For the expectation-based Poisson scan statistic, the null hypothesis of no anomaly states that at each location \(i\) and duration \(t\), the observed count is Poisson-distributed with expected value \(\mu_{it}\): \[
H_0 \! : Y_{it} \sim \textrm{Poisson}(\mu_{it}),
\] for locations \(i=1,\ldots,m\) and durations \(t=1,\ldots,T\), with \(T\) being the maximum duration considered. Under the alternative hypothesis, there is a space-time cluster \(W\) consisting of a spatial zone \(Z \subset \{1,\ldots,m\}\) and a time window \(D = \{1, 2, \ldots, d\} \subseteq \{1,2,\ldots,T\}\) such that the counts in \(W\) have their expected values inflated by a factor \(q_W > 1\) compared to the null hypothesis: \[
H_1 \! : Y_{it} \sim \textrm{Poisson}(q_W \mu_{it}), ~~(i,t) \in W.
\] For locations and durations outside of this window, counts are assumed to be distributed as under the null hypothesis. Calculating the scan statistic then involves three steps:

- For each space-time window \(W\), find the maximum likelihood estimate of \(q_W\), treating all \(\mu_{it}\)’s as constants.
- Plug the estimated \(q_W\) into (the logarithm of) a likelihood ratio with the likelihood of the alternative hypothesis in the numerator and the likelihood under the null hypothesis (in which \(q_W=1\)) in the denominator, again for each \(W\).
- Take the scan statistic as the maximum of these likelihood ratios, and the corresponding window \(W^*\) as the most likely cluster (MLC).
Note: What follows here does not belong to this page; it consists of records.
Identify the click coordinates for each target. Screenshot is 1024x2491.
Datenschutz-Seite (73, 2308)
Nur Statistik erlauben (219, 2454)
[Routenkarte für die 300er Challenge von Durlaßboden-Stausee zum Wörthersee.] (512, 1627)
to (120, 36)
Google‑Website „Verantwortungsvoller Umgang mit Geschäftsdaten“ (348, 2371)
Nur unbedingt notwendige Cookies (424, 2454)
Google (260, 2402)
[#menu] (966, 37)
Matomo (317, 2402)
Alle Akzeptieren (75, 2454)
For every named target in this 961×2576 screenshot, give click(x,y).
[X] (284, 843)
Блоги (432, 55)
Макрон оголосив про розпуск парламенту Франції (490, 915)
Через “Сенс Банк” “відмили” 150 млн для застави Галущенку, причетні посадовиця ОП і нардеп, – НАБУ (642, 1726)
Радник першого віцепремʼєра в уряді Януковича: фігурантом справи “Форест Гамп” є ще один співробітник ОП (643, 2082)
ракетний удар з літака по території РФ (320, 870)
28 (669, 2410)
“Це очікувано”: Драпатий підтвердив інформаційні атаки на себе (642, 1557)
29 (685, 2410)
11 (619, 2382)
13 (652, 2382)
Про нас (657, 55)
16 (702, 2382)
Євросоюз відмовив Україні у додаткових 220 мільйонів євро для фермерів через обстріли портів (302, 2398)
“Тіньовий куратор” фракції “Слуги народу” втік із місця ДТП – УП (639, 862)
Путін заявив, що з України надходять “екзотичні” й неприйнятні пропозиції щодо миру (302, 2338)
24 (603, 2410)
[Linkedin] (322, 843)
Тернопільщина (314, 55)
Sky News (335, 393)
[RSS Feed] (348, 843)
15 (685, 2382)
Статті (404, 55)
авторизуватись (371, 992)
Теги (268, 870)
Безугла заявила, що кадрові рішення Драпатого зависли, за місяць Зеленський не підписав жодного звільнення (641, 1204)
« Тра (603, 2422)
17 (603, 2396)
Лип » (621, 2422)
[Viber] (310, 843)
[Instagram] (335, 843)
#### Using the Poisson scan statistic

The first argument to `scan_poisson`

should be a **data table** with columns ‘location’, ‘duration’, ‘count’ and ‘mu’. The latter two columns contain the observed counts and the estimated Poisson expected value parameters respectively, and the table holds data for the period in which we want to detect anomalies. Locations should be encoded as the integers 1, 2, …, which means that factor variables can be used for this purpose. The duration column counts time backwards, so that a duration of 1 is the most recent time interval, duration 2 is the second most recent, and so on.

We will create such a table by subsetting the `NM_popcas`

table, which holds the population and the number of brain cancer cases for each year between 1973-1991 and each county of New Mexico. Note that the population numbers are (perhaps poorly) interpolated from the censuses conducted in 1973, 1982, and 1991.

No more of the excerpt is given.